Could you rewrite the records from the line with "Click the archive box icon in the header" through the end of the records, switching "archive box" to "storage box" and changing nothing else? Please return only those lines, leaving the pictures out.
═══ Supplied entries ═══
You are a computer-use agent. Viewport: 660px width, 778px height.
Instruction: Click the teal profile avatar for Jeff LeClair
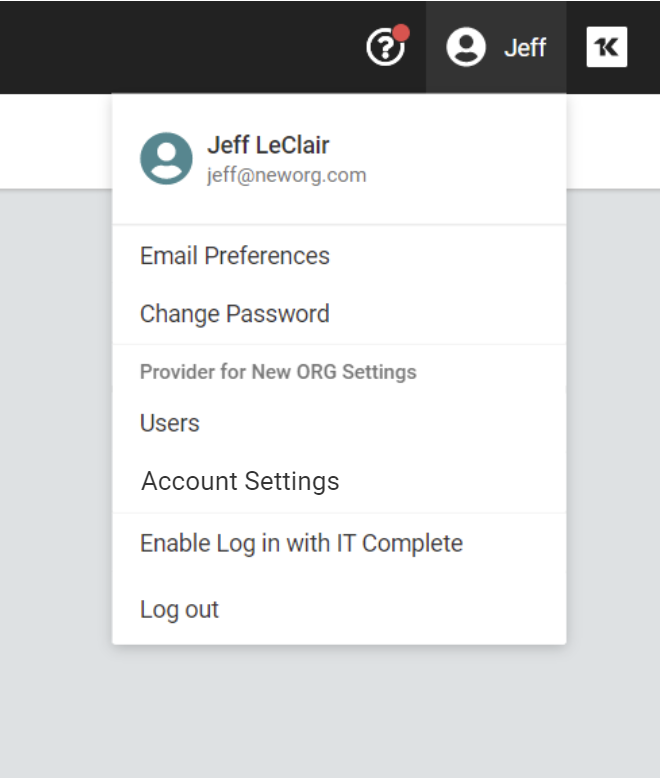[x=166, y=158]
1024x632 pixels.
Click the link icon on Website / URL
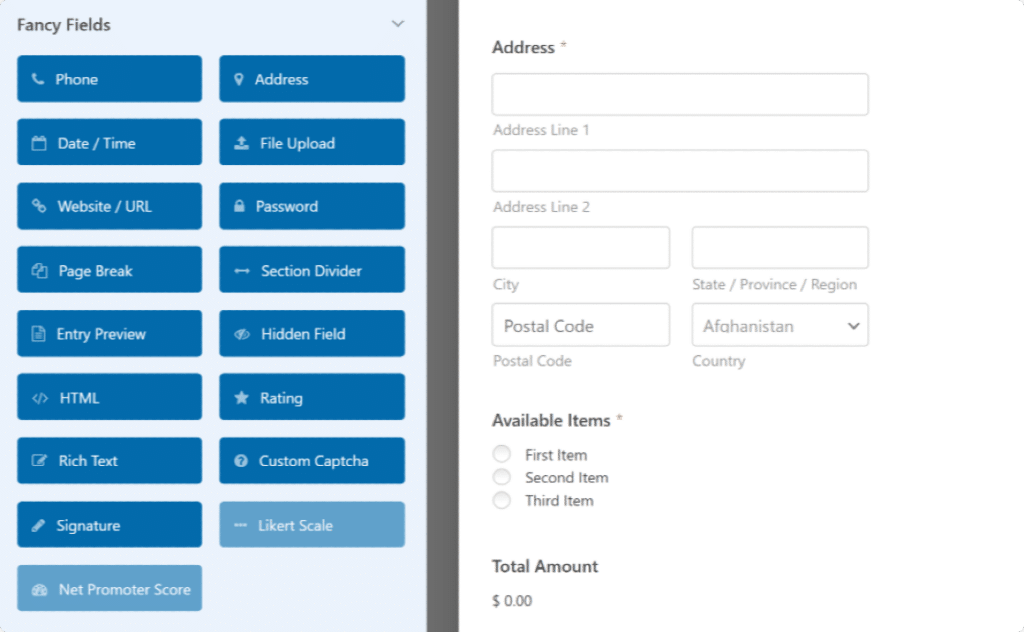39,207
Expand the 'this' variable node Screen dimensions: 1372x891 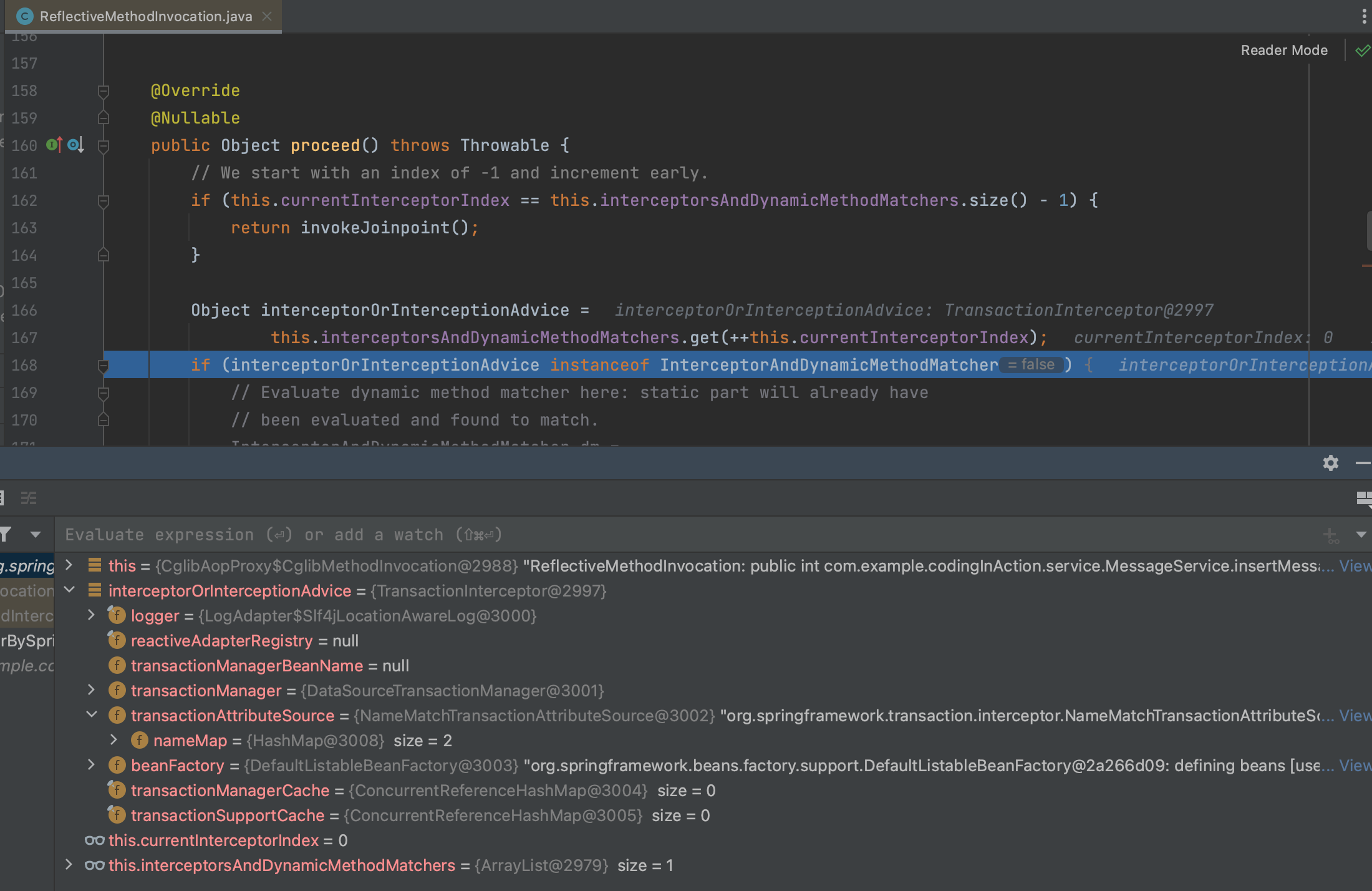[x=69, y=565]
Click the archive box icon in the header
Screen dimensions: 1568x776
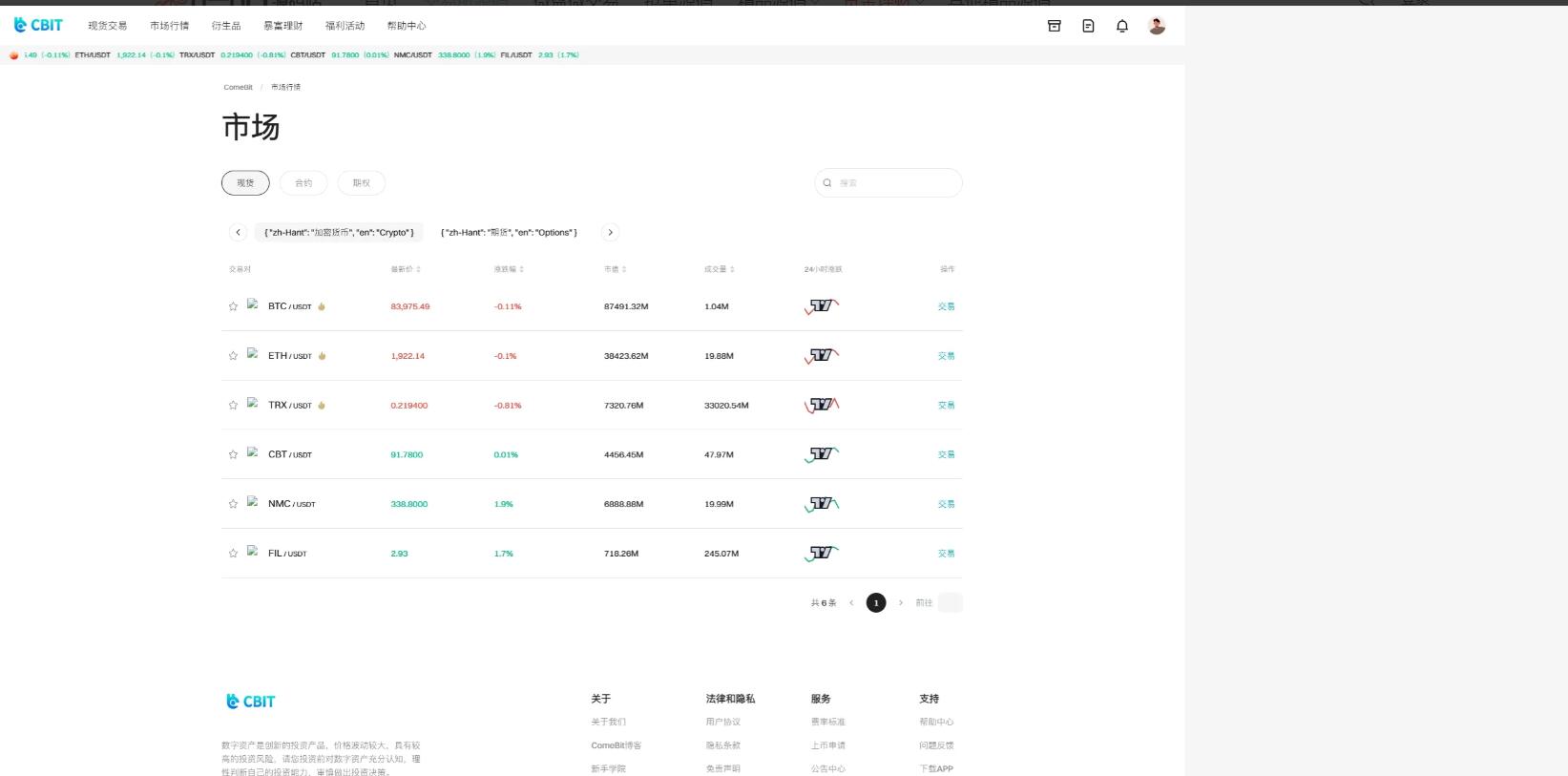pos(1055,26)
═══
*Result below*.
Click the storage box icon in the header
Screen dimensions: 1568x776
pos(1055,26)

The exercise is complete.